Researchers from MIT have created a robot hand that can handle your fine breakables.
Daniela Rus of MIT’s Distributed Robotics Lab demonstrated the 3-D-printed robotic hand which was made out of silicone rubber. The three-fingered bot can handle items as delicate as an egg and as thin as a compact disc. But the soft silicone isn’t the only aspect of the robot that allows it to deal with fragile items. Sensors in the fingers estimate the size and shape of an object so that it can identify a particular object from a set.
“Robots are often limited in what they can do because of how hard it is to interact with objects of different sizes and materials,” Rus says. “Grasping is an important step in being able to do useful tasks; with this work we set out to develop both the soft hands and the supporting control and planning systems that make dynamic grasping possible.”
The hand is an example of Rus’ ongoing work on what she calls “soft robots,” which are bots made of non-traditional materials such as paper, silicone and fiber. The softness, say researchers, helps robots deal with irregularly shaped objects.
“A robot with rigid hands will have much more trouble with tasks like picking up an object,” says Rus’ colleague and graduate student Bianca Homberg. “This is because it has to have a good model of the object and spend a lot of time thinking about precisely how it will perform the grasp.”
The challenge is that the flexibility of a soft robot hand makes it tough to know exactly where an item is or if it has been successfully picked up. When Rus’ silicone hand picks up an item, data is collected from the bend sensors in the robots fingers. That data is then compared to data the robot has already stored on past objects, to try to find a match.
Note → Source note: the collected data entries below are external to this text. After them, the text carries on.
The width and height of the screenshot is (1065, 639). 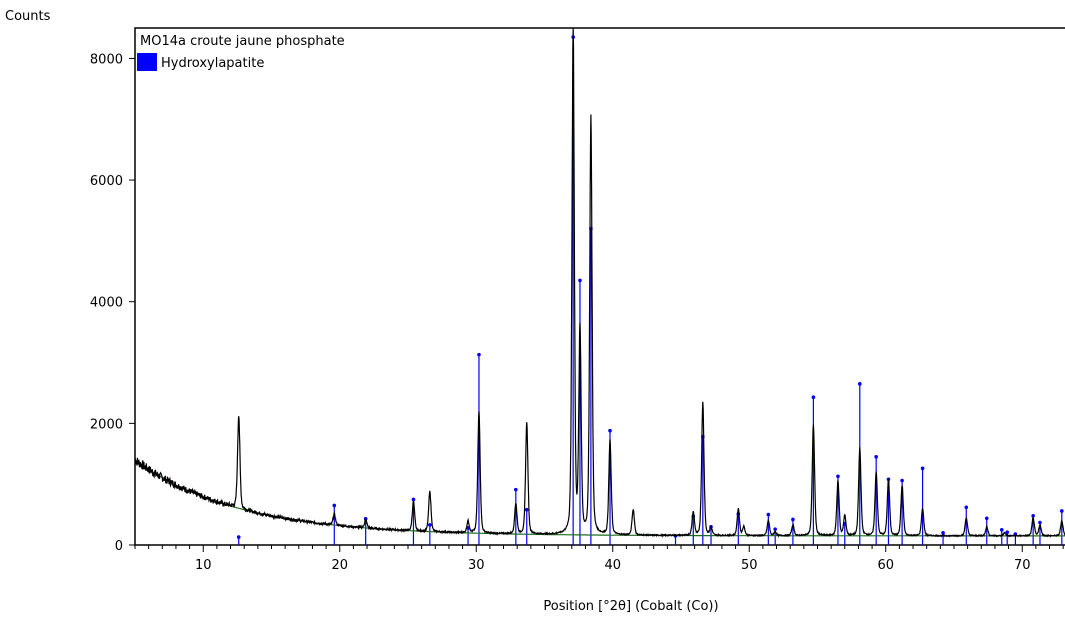 What do you see at coordinates (476, 566) in the screenshot?
I see `x-tick-label: 30` at bounding box center [476, 566].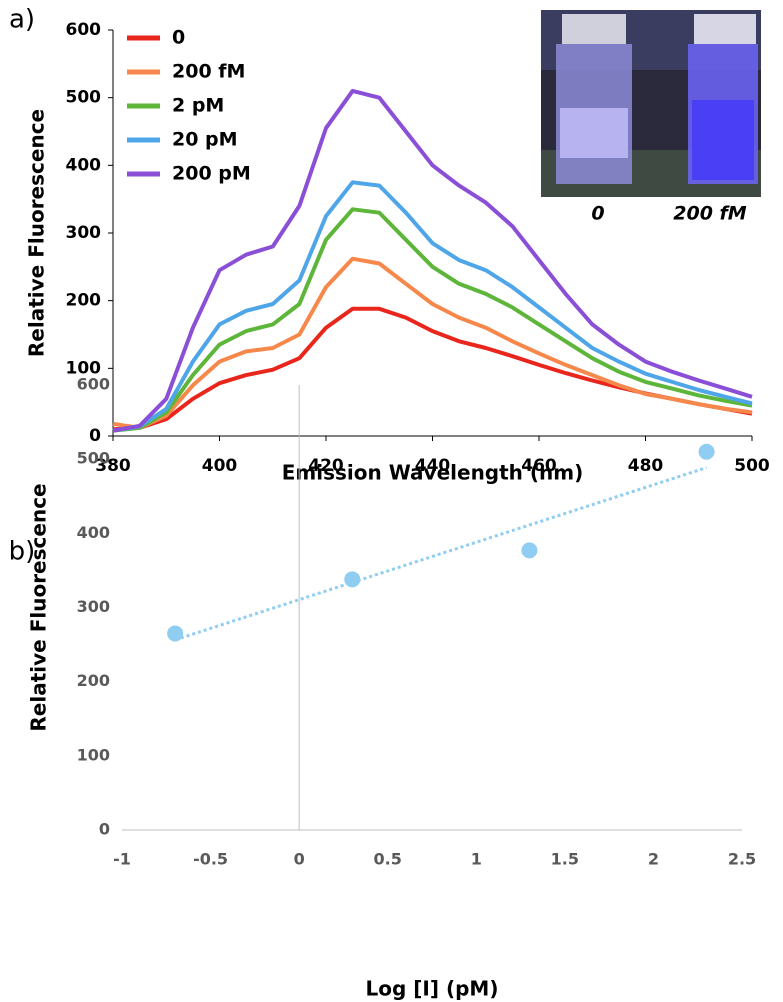  What do you see at coordinates (654, 860) in the screenshot?
I see `x-tick-label: 2` at bounding box center [654, 860].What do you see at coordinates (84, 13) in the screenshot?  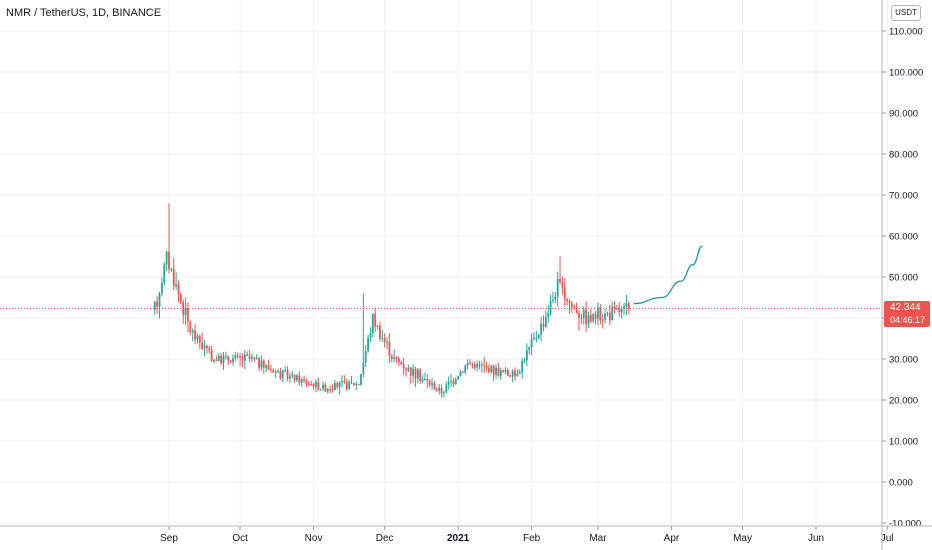 I see `chart-title: NMR / TetherUS, 1D, BINANCE` at bounding box center [84, 13].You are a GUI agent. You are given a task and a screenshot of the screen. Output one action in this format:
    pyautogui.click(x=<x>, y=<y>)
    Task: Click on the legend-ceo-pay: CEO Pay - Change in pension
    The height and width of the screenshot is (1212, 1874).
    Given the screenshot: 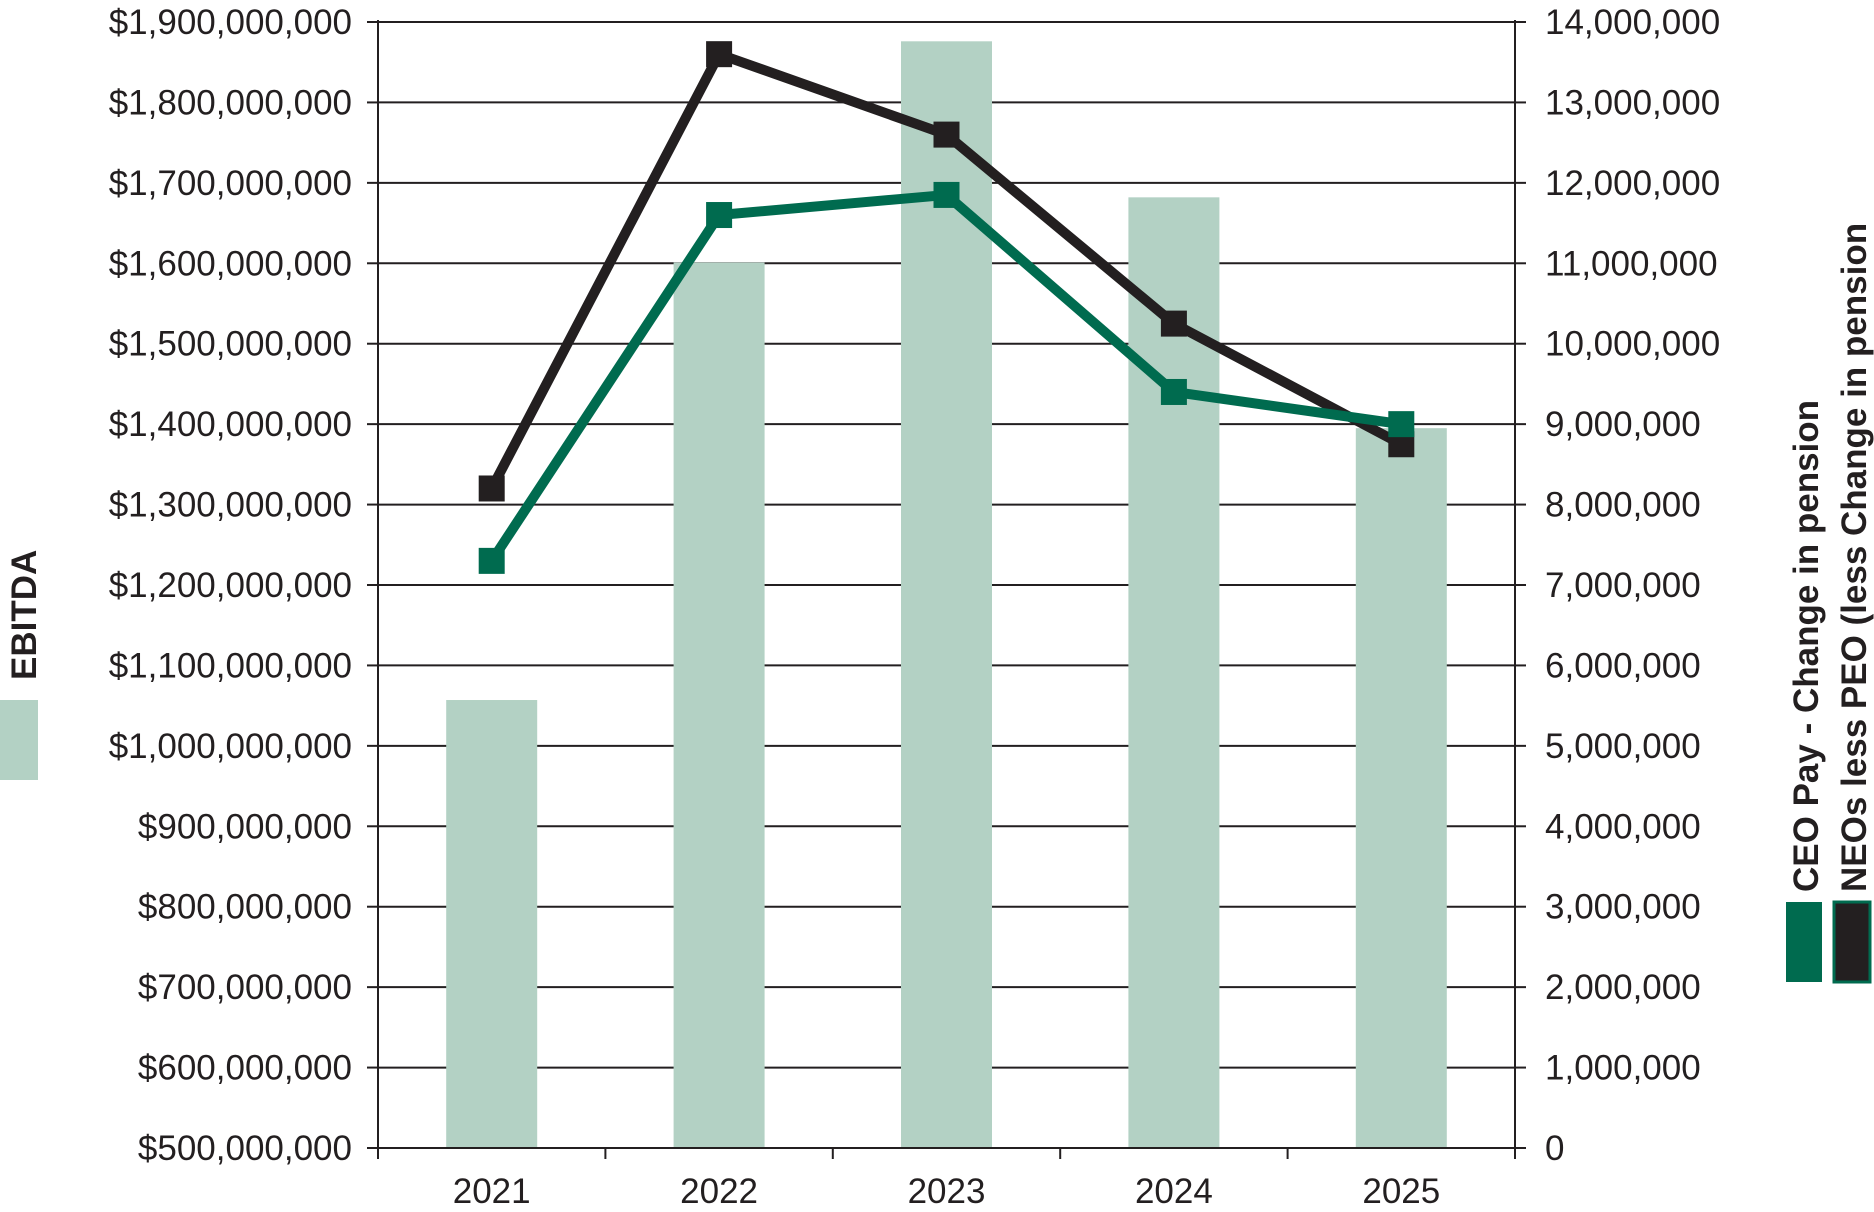 What is the action you would take?
    pyautogui.click(x=1806, y=691)
    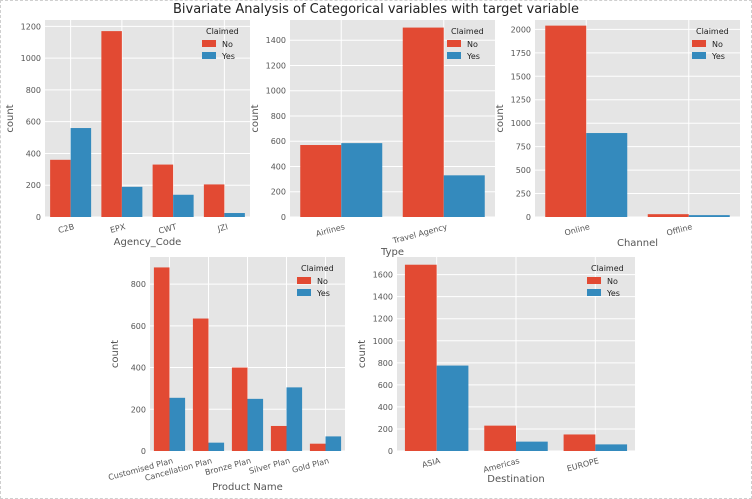  What do you see at coordinates (60, 188) in the screenshot?
I see `bar-no-c2b` at bounding box center [60, 188].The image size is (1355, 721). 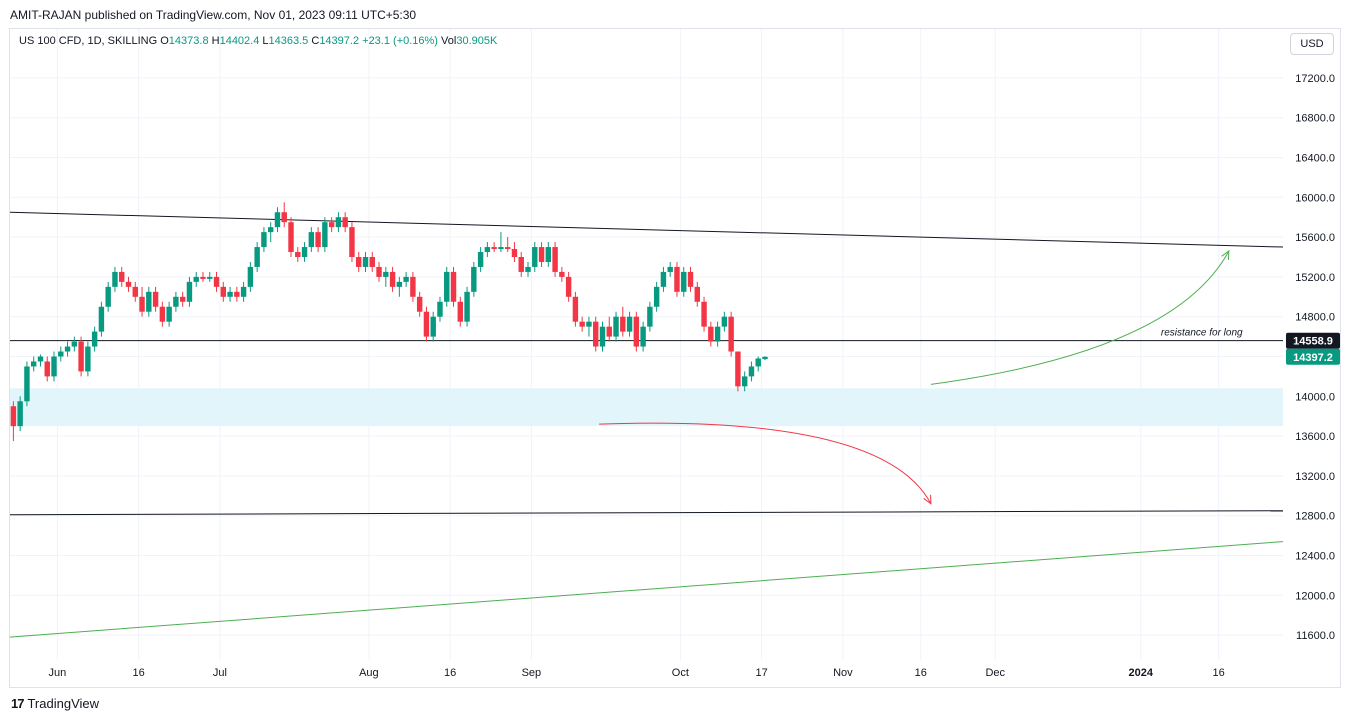 What do you see at coordinates (55, 704) in the screenshot?
I see `tradingview-branding: 17 TradingView` at bounding box center [55, 704].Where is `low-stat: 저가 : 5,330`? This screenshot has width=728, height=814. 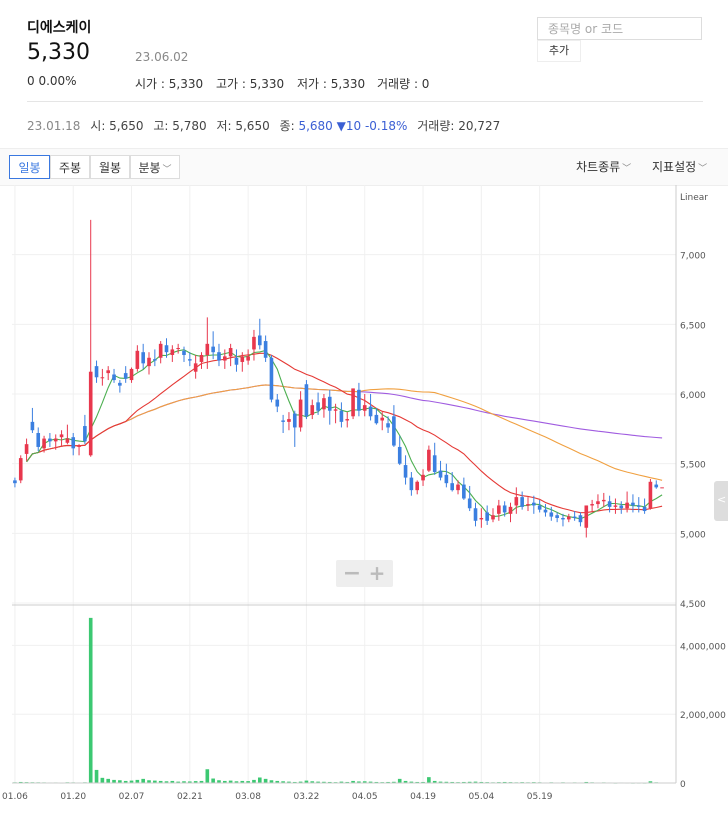
low-stat: 저가 : 5,330 is located at coordinates (332, 84).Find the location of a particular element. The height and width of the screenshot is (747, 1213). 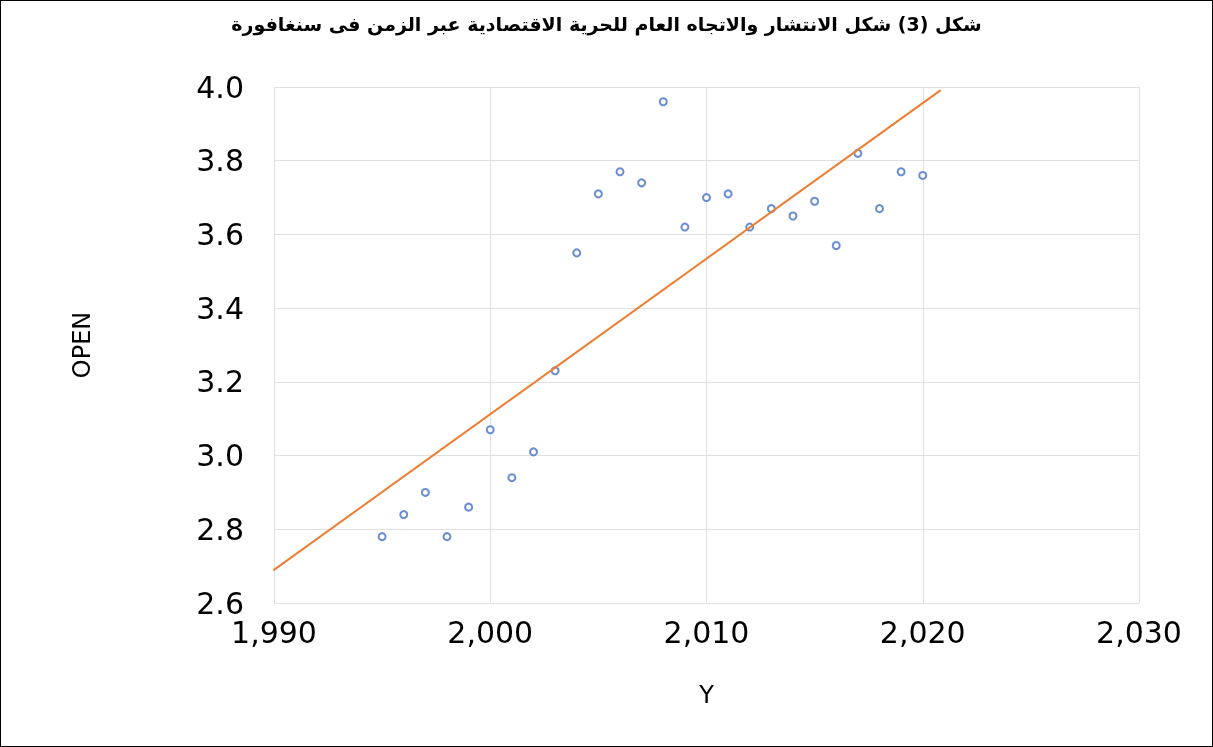

y-tick-label: 3.8 is located at coordinates (220, 161).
Rus hopes to integrate more sensors into future versions of the robot.
“If we want robots in human-centered environments, they need to be more adaptive and able to interact with objects whose shape and placement are not precisely known,” Rus says. “Our dream is to develop a robot that, like a human, can approach an unknown object, big or small, determine its approximate shape and size, and figure out how to interface with it in one seamless motion.”